Browse Clojure Foundations for Java Developers

Software Transactional Memory (STM)

What Clojure STM is, when to use refs and `dosync`, and how Java developers should think about coordinated state changes without explicit locks.

Software Transactional Memory, usually shortened to STM, is Clojure’s model for coordinated updates to multiple pieces of shared state. If you come from Java, the closest intuition is “transaction-style shared-state coordination without hand-written lock choreography.”

STM exists because some state changes belong together. Updating one identity without the other would leave the system inconsistent.

When STM is the right tool

Use STM when:

  • you have multiple related state identities
  • their updates must stay coordinated
  • a partially applied update would be invalid

A classic example is transferring money between two accounts. Decrementing one account and incrementing the other should be treated as one logical change.

Refs are the state holder for STM

In Clojure, STM works with refs.

1(def checking (ref 1000))
2(def savings (ref 500))

Each ref points to an immutable value, but the ref itself can move to a new value through a transaction.

dosync defines a transaction

Coordinated ref updates happen inside dosync.

1(defn transfer! [from to amount]
2  (dosync
3    (alter from - amount)
4    (alter to + amount)))

That means the two updates succeed together as one transaction or are retried together if there is contention.

For Java developers, this is the important mindset shift: you are declaring a coordinated state transition, not manually locking two objects and hoping the ordering stays correct forever.

Why this is different from an atom

An atom is usually right when one identity changes independently.

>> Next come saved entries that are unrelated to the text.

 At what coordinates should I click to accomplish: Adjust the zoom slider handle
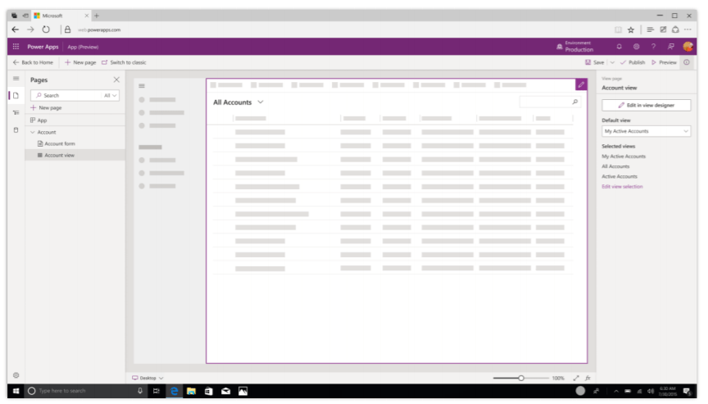[520, 378]
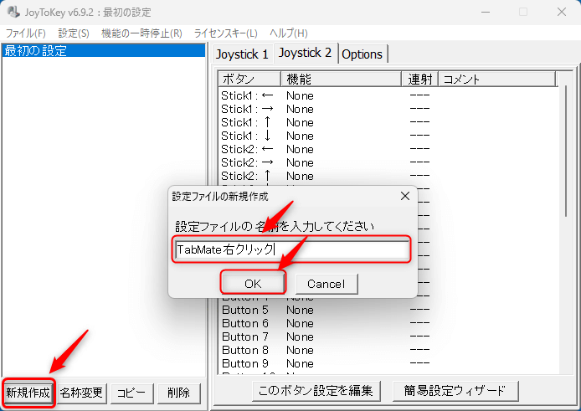Switch to the Joystick 1 tab

(242, 54)
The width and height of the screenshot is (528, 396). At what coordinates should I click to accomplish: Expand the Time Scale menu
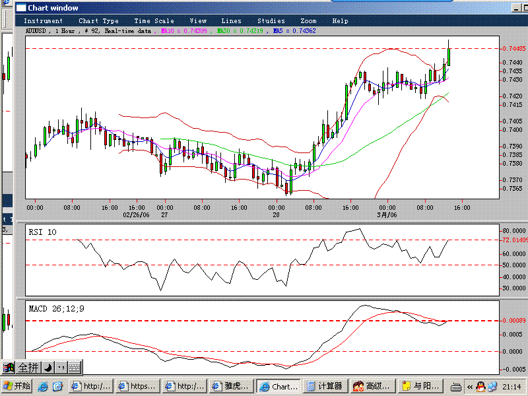(x=154, y=21)
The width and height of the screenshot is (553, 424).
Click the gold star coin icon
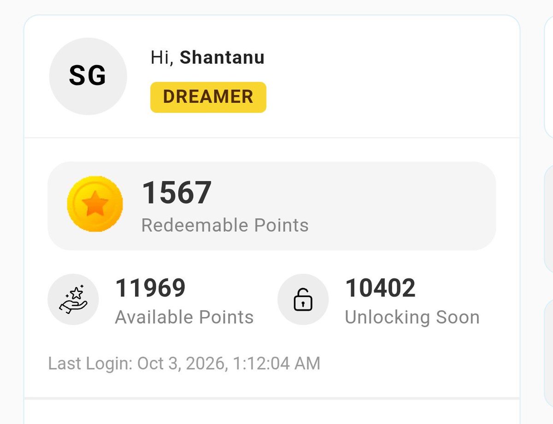point(95,204)
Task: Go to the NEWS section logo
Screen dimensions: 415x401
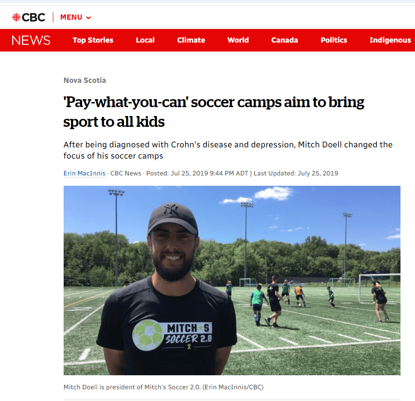Action: click(x=31, y=40)
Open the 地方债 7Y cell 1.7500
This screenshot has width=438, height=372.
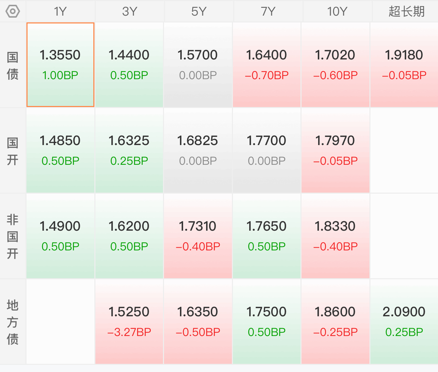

STM with refs is for cases where multiple identities must change together.

A practical rule:

  • one independent state cell: usually atom
  • multiple coordinated state cells: maybe ref and STM

If you use STM for every piece of state, you are probably overengineering. If you use atoms for truly coordinated multi-identity invariants, you may push consistency problems into application logic.

alter and commute

The usual STM update tool is alter, which applies a function to the current ref value as part of the transaction.

commute is a more specialized option for updates where operation order does not matter in the same way. It can reduce contention in the right situations, but it is not the beginner default.

For most early code, understanding ref, dosync, and alter is the important foundation.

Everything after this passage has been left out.